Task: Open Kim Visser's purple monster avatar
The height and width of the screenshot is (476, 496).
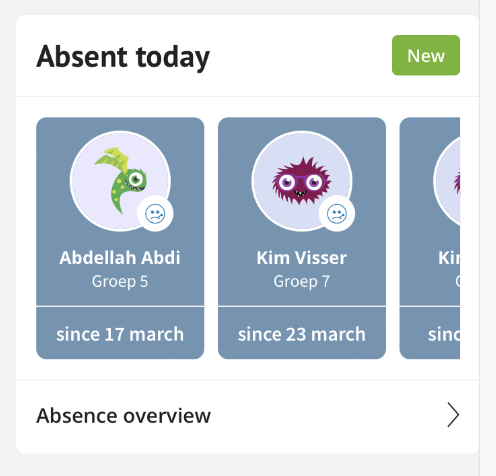Action: [302, 181]
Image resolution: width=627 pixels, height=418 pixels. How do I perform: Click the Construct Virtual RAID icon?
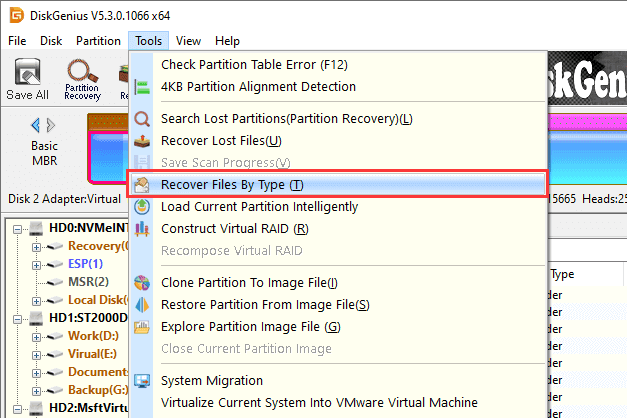point(142,229)
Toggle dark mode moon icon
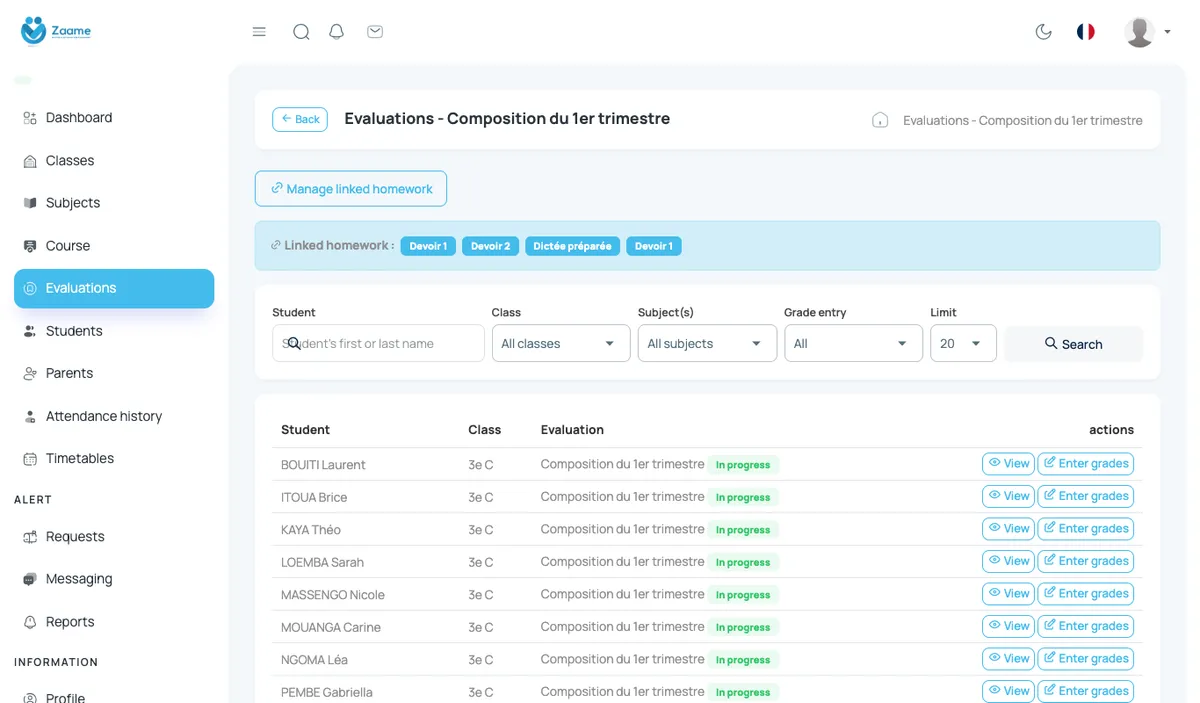This screenshot has width=1200, height=703. tap(1044, 32)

== == ==

YOUR INSTRUCTIONS. Leave the images out and print each entry exactly.

YOUR RESPONSE.
Task: Open Kim Visser's purple monster avatar
The height and width of the screenshot is (476, 496).
Action: [302, 181]
Image resolution: width=627 pixels, height=418 pixels. How do I perform: Click the Construct Virtual RAID icon?
point(142,229)
Toggle dark mode moon icon
This screenshot has width=1200, height=703. tap(1044, 32)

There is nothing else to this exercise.